- [ACTION ITEM]: Please copy exactly the line containing "At what coordinates should I click to accomplish: Select Follow" and every line after it, through the last line of the records below, leaving out all pictures.

- [DATA PROVIDED]:

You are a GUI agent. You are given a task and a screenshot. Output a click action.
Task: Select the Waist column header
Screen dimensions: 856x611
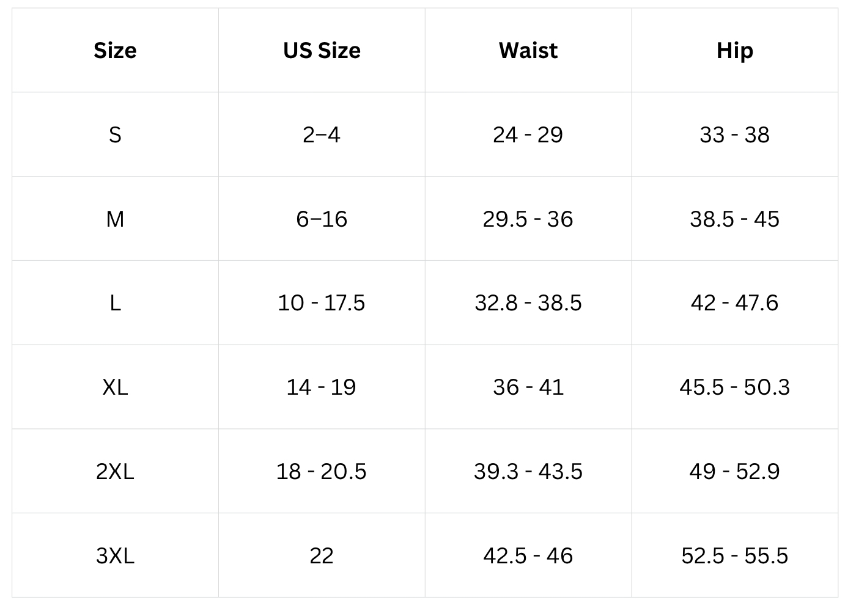[x=528, y=50]
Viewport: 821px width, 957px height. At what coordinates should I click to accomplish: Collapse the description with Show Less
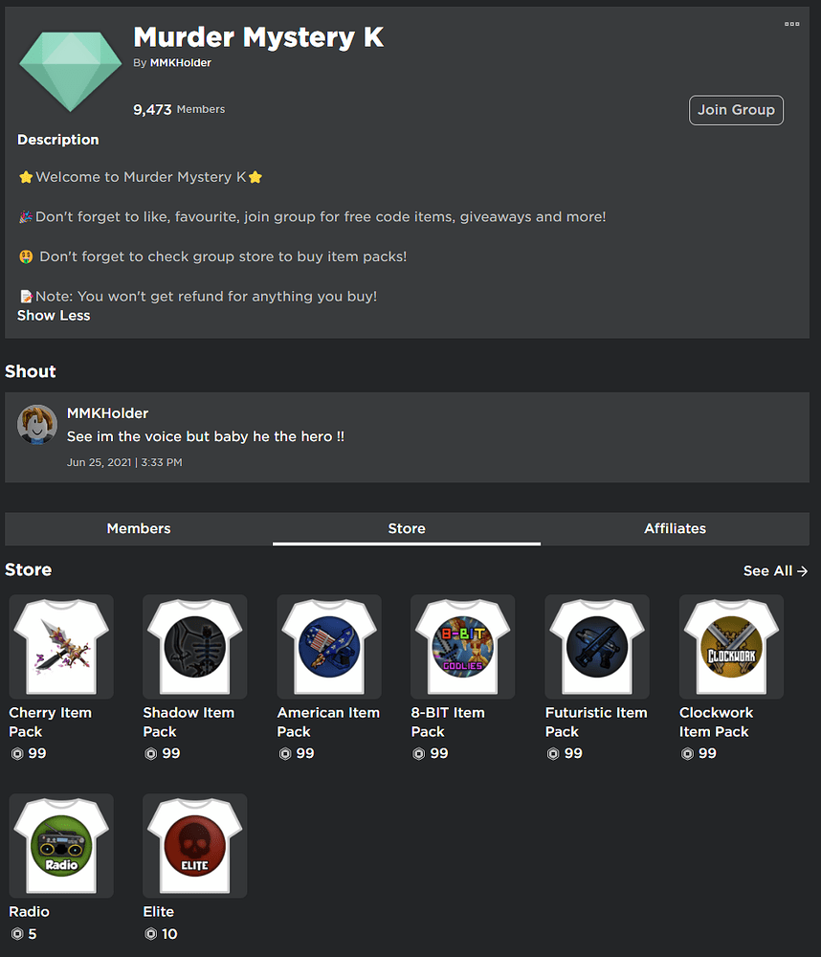[53, 315]
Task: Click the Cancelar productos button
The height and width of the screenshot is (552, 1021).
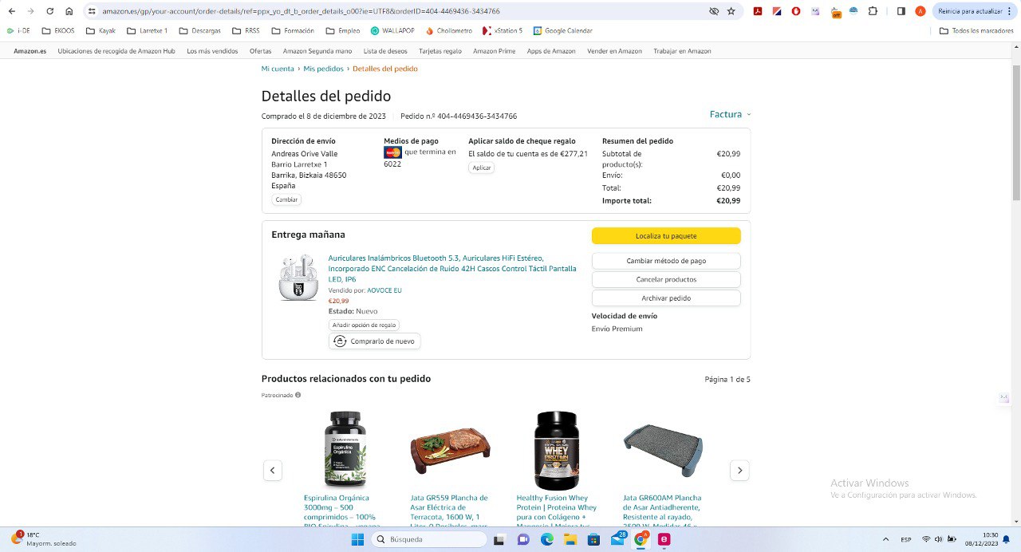Action: [666, 279]
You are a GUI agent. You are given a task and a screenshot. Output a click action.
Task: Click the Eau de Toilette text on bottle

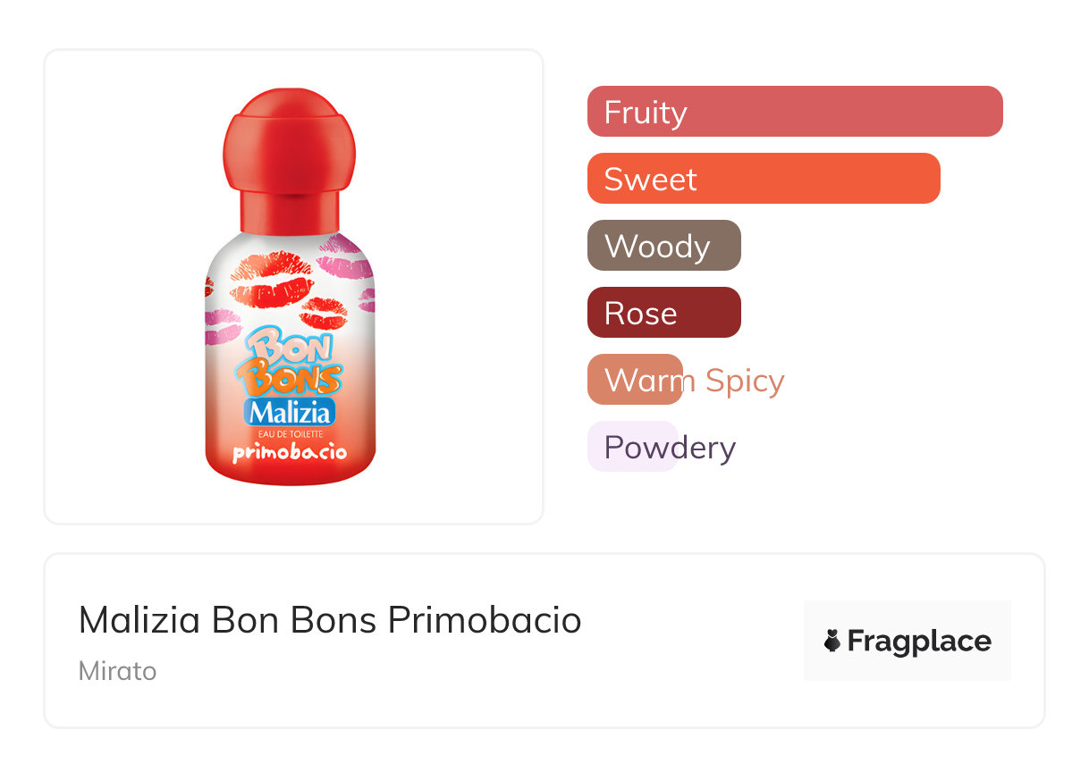point(290,432)
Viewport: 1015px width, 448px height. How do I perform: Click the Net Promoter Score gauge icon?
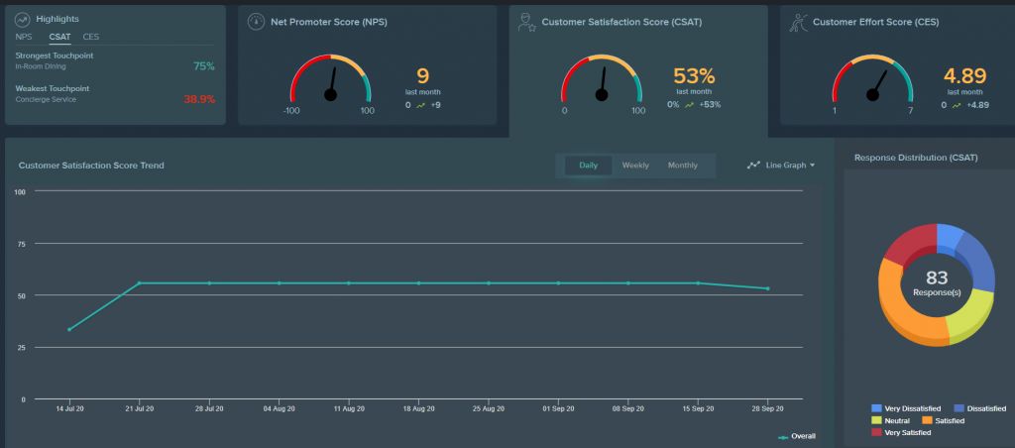tap(256, 21)
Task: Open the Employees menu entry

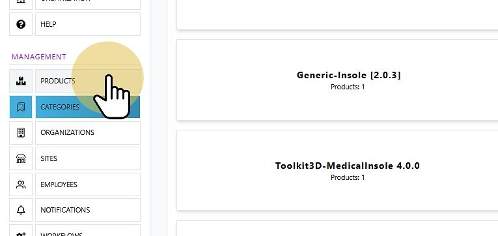Action: point(88,184)
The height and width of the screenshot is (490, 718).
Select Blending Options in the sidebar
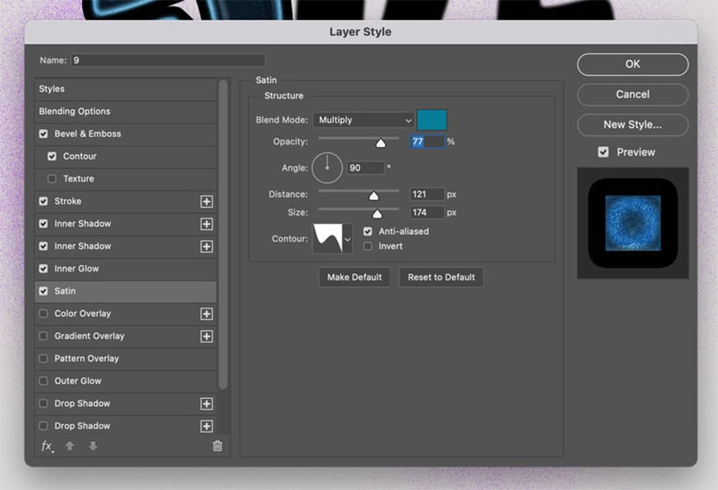(75, 111)
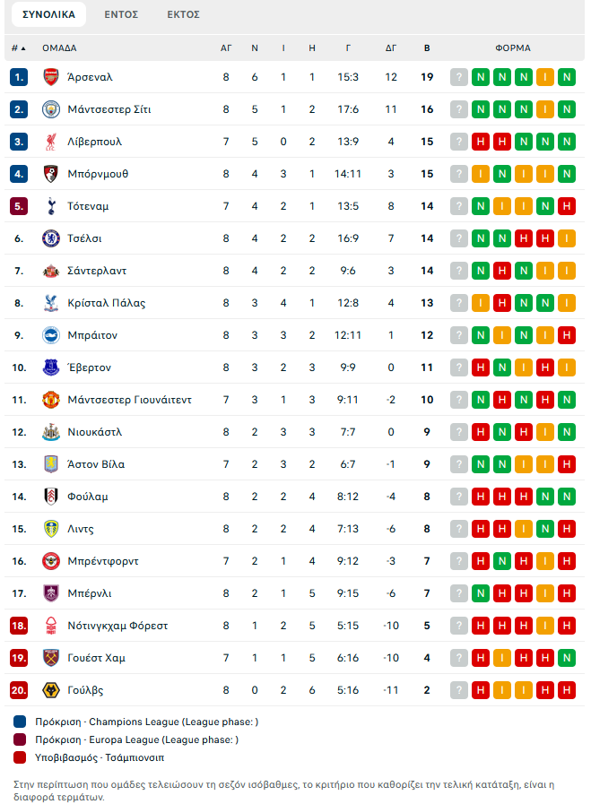Click Arsenal's upcoming match '?' form badge
The width and height of the screenshot is (591, 804).
point(459,77)
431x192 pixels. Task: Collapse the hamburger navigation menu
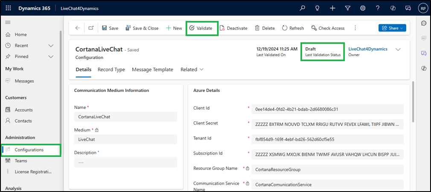[8, 22]
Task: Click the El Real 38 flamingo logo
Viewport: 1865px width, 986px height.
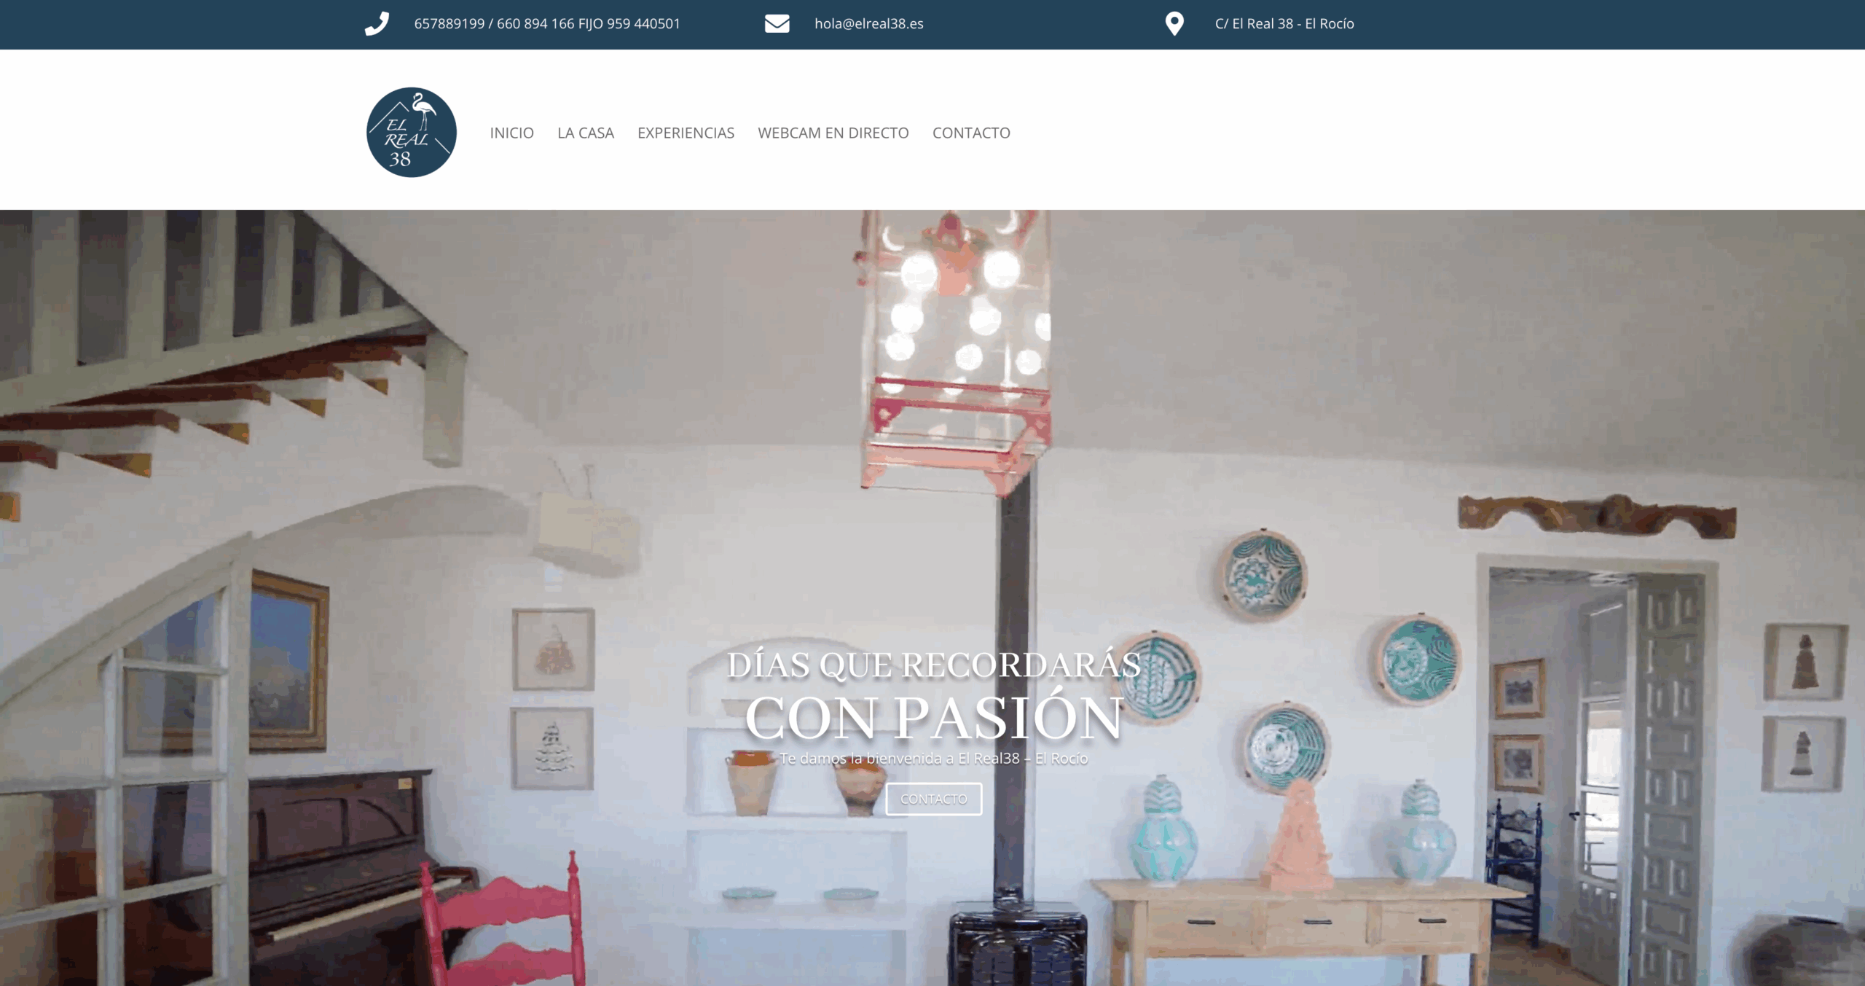Action: point(412,132)
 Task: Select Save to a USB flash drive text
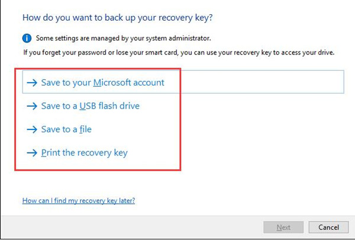pos(91,106)
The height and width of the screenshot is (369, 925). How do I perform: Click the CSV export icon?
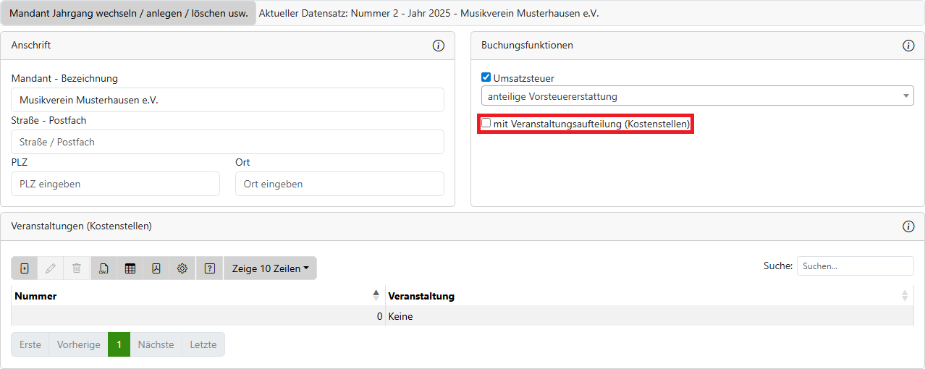point(104,268)
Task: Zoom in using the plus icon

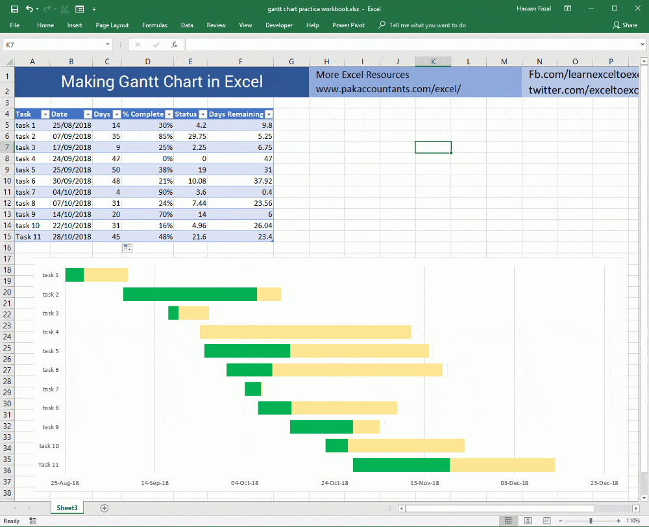Action: tap(618, 521)
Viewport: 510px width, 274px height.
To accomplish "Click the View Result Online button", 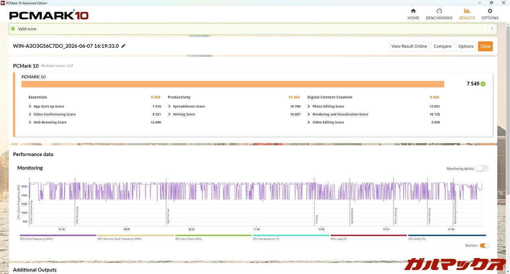I will tap(409, 46).
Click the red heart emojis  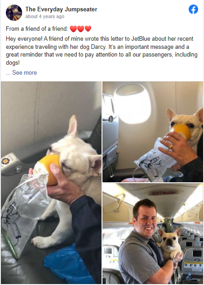80,29
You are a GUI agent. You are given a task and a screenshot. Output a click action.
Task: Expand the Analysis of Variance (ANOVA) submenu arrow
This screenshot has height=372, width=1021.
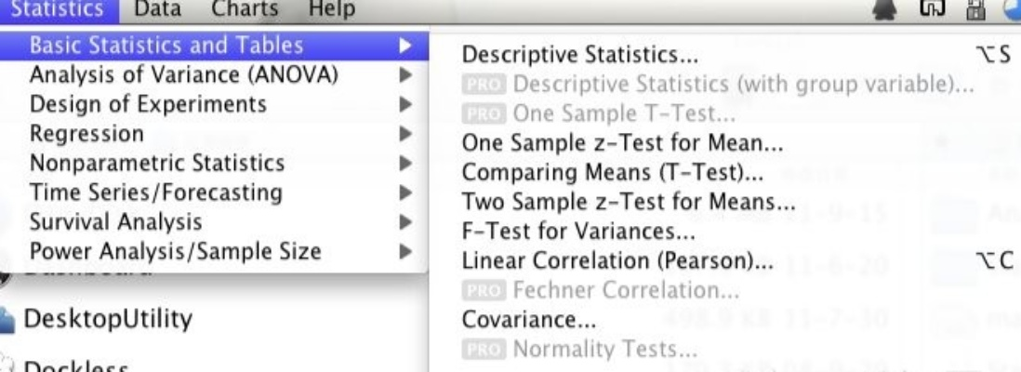coord(405,75)
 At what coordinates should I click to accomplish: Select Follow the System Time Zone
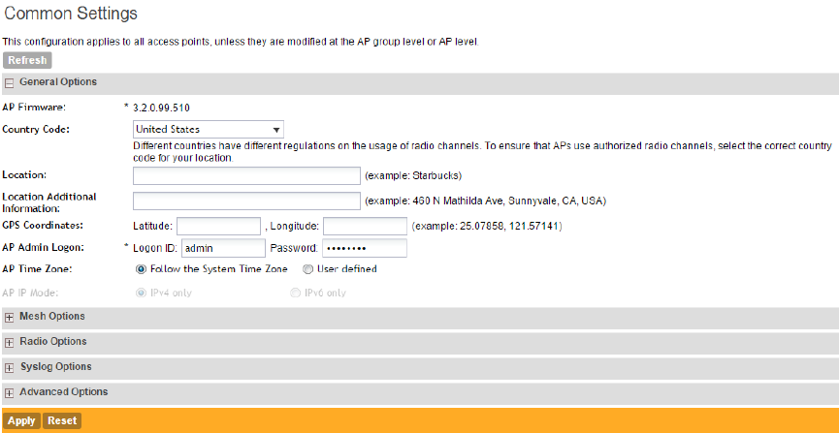(142, 269)
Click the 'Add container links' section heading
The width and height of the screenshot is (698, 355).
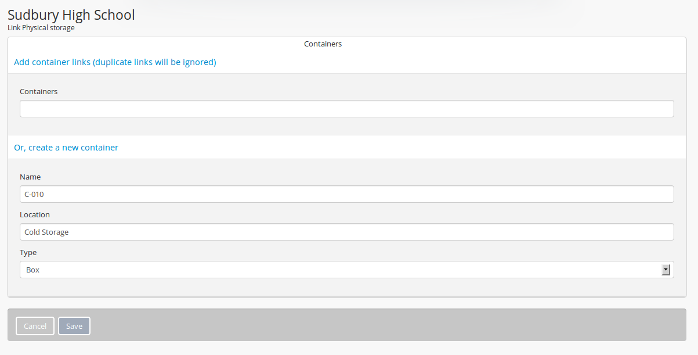pyautogui.click(x=115, y=62)
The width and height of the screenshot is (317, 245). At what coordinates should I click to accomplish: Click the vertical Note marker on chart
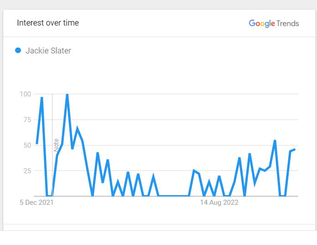56,145
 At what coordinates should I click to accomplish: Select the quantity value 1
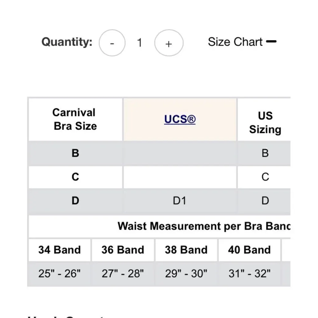(140, 43)
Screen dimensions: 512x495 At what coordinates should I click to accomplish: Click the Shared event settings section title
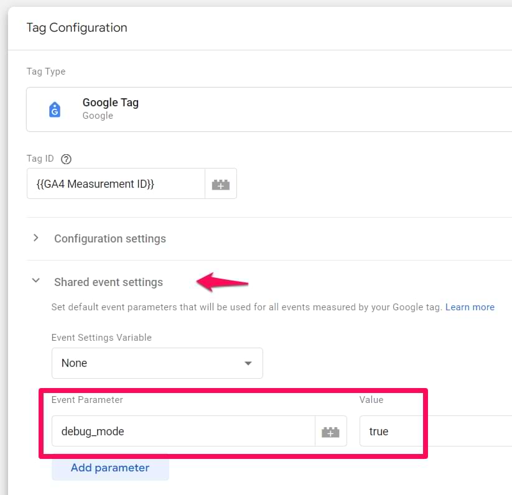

- [RESULT]:
 At what coordinates should I click to accomplish: Select Follow the System Time Zone
(142, 269)
Click the 'Add container links' section heading
The width and height of the screenshot is (698, 355).
pyautogui.click(x=115, y=62)
The width and height of the screenshot is (317, 245). At what coordinates should I click to accomplish: Click the vertical Note marker on chart
56,145
 At what coordinates should I click to accomplish: Select the quantity value 1
(140, 43)
Screen dimensions: 512x495 At what coordinates should I click to accomplish: Click the Shared event settings section title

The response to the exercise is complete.